▶ **Provided material**:
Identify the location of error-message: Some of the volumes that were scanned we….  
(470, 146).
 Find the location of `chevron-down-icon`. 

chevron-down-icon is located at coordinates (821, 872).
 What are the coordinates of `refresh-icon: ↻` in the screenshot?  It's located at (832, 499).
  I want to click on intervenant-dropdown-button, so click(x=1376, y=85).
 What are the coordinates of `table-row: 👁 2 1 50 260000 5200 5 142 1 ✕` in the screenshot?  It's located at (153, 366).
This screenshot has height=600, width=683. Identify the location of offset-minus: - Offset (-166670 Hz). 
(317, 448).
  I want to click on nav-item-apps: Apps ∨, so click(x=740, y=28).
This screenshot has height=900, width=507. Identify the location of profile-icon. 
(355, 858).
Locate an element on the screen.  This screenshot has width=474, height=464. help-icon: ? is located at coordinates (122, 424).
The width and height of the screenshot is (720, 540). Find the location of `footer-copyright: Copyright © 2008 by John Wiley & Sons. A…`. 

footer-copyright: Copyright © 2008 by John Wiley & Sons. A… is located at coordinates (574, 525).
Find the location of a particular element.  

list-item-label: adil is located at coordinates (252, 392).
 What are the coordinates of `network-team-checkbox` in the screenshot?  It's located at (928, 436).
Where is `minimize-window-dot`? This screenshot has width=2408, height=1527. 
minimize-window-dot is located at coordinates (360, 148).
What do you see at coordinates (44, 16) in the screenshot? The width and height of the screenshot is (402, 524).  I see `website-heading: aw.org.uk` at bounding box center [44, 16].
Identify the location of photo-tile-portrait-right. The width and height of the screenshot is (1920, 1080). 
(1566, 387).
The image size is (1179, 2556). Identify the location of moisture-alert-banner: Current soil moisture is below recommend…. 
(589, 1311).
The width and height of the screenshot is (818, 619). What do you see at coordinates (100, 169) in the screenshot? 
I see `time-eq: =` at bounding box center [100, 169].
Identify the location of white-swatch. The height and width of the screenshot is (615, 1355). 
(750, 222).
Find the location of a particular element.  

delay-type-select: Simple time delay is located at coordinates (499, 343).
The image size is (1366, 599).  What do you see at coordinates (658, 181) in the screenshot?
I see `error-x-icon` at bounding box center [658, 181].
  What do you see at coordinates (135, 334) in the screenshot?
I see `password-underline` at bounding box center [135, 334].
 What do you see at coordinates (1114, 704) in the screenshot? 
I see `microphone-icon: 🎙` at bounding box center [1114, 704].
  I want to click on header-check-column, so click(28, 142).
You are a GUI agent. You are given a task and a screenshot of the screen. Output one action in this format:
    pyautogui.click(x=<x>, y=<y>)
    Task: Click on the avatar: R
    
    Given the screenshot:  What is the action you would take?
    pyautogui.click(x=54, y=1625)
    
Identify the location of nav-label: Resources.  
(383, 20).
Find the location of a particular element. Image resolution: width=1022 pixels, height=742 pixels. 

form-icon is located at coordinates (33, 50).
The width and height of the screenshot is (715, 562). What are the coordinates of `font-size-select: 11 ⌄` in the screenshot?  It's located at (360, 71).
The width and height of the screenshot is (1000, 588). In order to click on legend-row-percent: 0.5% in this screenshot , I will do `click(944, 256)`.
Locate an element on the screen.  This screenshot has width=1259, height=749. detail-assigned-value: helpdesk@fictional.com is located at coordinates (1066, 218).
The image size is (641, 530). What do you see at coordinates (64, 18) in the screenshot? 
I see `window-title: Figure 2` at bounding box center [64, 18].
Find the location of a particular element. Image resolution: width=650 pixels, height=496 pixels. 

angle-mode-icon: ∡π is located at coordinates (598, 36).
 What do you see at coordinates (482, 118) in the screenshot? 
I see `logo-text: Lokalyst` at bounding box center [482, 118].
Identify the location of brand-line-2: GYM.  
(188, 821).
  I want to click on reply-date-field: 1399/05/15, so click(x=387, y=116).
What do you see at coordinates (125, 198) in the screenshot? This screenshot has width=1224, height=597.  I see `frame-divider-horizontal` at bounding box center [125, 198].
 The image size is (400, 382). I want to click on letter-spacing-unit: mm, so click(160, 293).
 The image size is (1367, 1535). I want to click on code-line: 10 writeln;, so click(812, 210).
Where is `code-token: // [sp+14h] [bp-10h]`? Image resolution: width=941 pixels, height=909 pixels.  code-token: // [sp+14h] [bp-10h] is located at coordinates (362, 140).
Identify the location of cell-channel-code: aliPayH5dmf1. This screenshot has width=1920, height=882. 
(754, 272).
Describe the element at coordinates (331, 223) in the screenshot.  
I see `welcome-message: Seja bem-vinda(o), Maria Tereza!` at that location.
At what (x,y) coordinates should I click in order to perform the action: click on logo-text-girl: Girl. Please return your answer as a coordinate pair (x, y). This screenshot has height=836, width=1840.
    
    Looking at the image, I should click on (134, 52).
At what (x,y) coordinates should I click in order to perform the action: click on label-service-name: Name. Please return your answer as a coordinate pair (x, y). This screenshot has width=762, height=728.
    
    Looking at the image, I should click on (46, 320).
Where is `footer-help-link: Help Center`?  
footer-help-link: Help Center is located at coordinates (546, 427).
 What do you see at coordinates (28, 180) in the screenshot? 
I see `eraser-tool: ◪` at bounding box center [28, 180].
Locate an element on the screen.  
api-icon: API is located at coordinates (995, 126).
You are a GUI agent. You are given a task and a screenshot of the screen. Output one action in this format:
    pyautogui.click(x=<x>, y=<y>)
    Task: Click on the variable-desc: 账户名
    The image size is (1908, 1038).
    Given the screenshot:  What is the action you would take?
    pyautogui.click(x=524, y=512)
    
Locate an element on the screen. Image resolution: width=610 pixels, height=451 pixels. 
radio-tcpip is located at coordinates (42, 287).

▶ **Required action**: Copy every one of the records above back out word for word, keeping each line and its spacing unchanged.

▶ **Reply**:
Identify the location of error-message: Some of the volumes that were scanned we….  
(470, 146).
 Find the location of `chevron-down-icon`. 

chevron-down-icon is located at coordinates (821, 872).
 What are the coordinates of `refresh-icon: ↻` in the screenshot?  It's located at (832, 499).
  I want to click on intervenant-dropdown-button, so click(x=1376, y=85).
 What are the coordinates of `table-row: 👁 2 1 50 260000 5200 5 142 1 ✕` in the screenshot?  It's located at (153, 366).
This screenshot has height=600, width=683. Identify the location of offset-minus: - Offset (-166670 Hz). 
(317, 448).
  I want to click on nav-item-apps: Apps ∨, so click(x=740, y=28).
This screenshot has height=900, width=507. Identify the location of profile-icon. 
(355, 858).
Locate an element on the screen.  This screenshot has width=474, height=464. help-icon: ? is located at coordinates (122, 424).
The width and height of the screenshot is (720, 540). Find the location of `footer-copyright: Copyright © 2008 by John Wiley & Sons. A…`. 

footer-copyright: Copyright © 2008 by John Wiley & Sons. A… is located at coordinates (574, 525).
Find the location of a particular element.  

list-item-label: adil is located at coordinates (252, 392).
 What are the coordinates of `network-team-checkbox` in the screenshot?  It's located at (928, 436).
Where is `minimize-window-dot`? This screenshot has width=2408, height=1527. 
minimize-window-dot is located at coordinates (360, 148).
What do you see at coordinates (44, 16) in the screenshot? The width and height of the screenshot is (402, 524).  I see `website-heading: aw.org.uk` at bounding box center [44, 16].
Identify the location of photo-tile-portrait-right. The width and height of the screenshot is (1920, 1080). 
(1566, 387).
The image size is (1179, 2556). Identify the location of moisture-alert-banner: Current soil moisture is below recommend…. 
(589, 1311).
The width and height of the screenshot is (818, 619). What do you see at coordinates (100, 169) in the screenshot? 
I see `time-eq: =` at bounding box center [100, 169].
Identify the location of white-swatch. The height and width of the screenshot is (615, 1355). 
(750, 222).
Find the location of a particular element.  

delay-type-select: Simple time delay is located at coordinates (499, 343).
The image size is (1366, 599).  What do you see at coordinates (658, 181) in the screenshot?
I see `error-x-icon` at bounding box center [658, 181].
  What do you see at coordinates (135, 334) in the screenshot?
I see `password-underline` at bounding box center [135, 334].
 What do you see at coordinates (1114, 704) in the screenshot? 
I see `microphone-icon: 🎙` at bounding box center [1114, 704].
  I want to click on header-check-column, so click(28, 142).
You are a GUI agent. You are given a task and a screenshot of the screen. Output one action in this format:
    pyautogui.click(x=<x>, y=<y>)
    Task: Click on the avatar: R
    
    Given the screenshot:  What is the action you would take?
    pyautogui.click(x=54, y=1625)
    
Identify the location of nav-label: Resources.  
(383, 20).
Find the location of a particular element. Image resolution: width=1022 pixels, height=742 pixels. 

form-icon is located at coordinates (33, 50).
The width and height of the screenshot is (715, 562). What are the coordinates of `font-size-select: 11 ⌄` in the screenshot?  It's located at (360, 71).
The width and height of the screenshot is (1000, 588). In order to click on legend-row-percent: 0.5% in this screenshot , I will do `click(944, 256)`.
Locate an element on the screen.  This screenshot has width=1259, height=749. detail-assigned-value: helpdesk@fictional.com is located at coordinates (1066, 218).
The image size is (641, 530). What do you see at coordinates (64, 18) in the screenshot? 
I see `window-title: Figure 2` at bounding box center [64, 18].
Find the location of a particular element. Image resolution: width=650 pixels, height=496 pixels. 

angle-mode-icon: ∡π is located at coordinates (598, 36).
 What do you see at coordinates (482, 118) in the screenshot? 
I see `logo-text: Lokalyst` at bounding box center [482, 118].
Identify the location of brand-line-2: GYM.  
(188, 821).
  I want to click on reply-date-field: 1399/05/15, so click(x=387, y=116).
What do you see at coordinates (125, 198) in the screenshot? This screenshot has width=1224, height=597.  I see `frame-divider-horizontal` at bounding box center [125, 198].
 The image size is (400, 382). I want to click on letter-spacing-unit: mm, so click(160, 293).
 The image size is (1367, 1535). I want to click on code-line: 10 writeln;, so click(812, 210).
Where is `code-token: // [sp+14h] [bp-10h]`? Image resolution: width=941 pixels, height=909 pixels.  code-token: // [sp+14h] [bp-10h] is located at coordinates (362, 140).
Identify the location of cell-channel-code: aliPayH5dmf1. This screenshot has width=1920, height=882. 
(754, 272).
Describe the element at coordinates (331, 223) in the screenshot.  
I see `welcome-message: Seja bem-vinda(o), Maria Tereza!` at that location.
At what (x,y) coordinates should I click in order to perform the action: click on logo-text-girl: Girl. Please return your answer as a coordinate pair (x, y). This screenshot has height=836, width=1840.
    
    Looking at the image, I should click on (134, 52).
At what (x,y) coordinates should I click in order to perform the action: click on label-service-name: Name. Please return your answer as a coordinate pair (x, y). This screenshot has width=762, height=728.
    
    Looking at the image, I should click on (46, 320).
Where is `footer-help-link: Help Center`?  
footer-help-link: Help Center is located at coordinates (546, 427).
 What do you see at coordinates (28, 180) in the screenshot? 
I see `eraser-tool: ◪` at bounding box center [28, 180].
Locate an element on the screen.  
api-icon: API is located at coordinates (995, 126).
You are a GUI agent. You are given a task and a screenshot of the screen. Output one action in this format:
    pyautogui.click(x=<x>, y=<y>)
    Task: Click on the variable-desc: 账户名
    The image size is (1908, 1038).
    Given the screenshot:  What is the action you would take?
    pyautogui.click(x=524, y=512)
    
Locate an element on the screen. Image resolution: width=610 pixels, height=451 pixels. 
radio-tcpip is located at coordinates (42, 287).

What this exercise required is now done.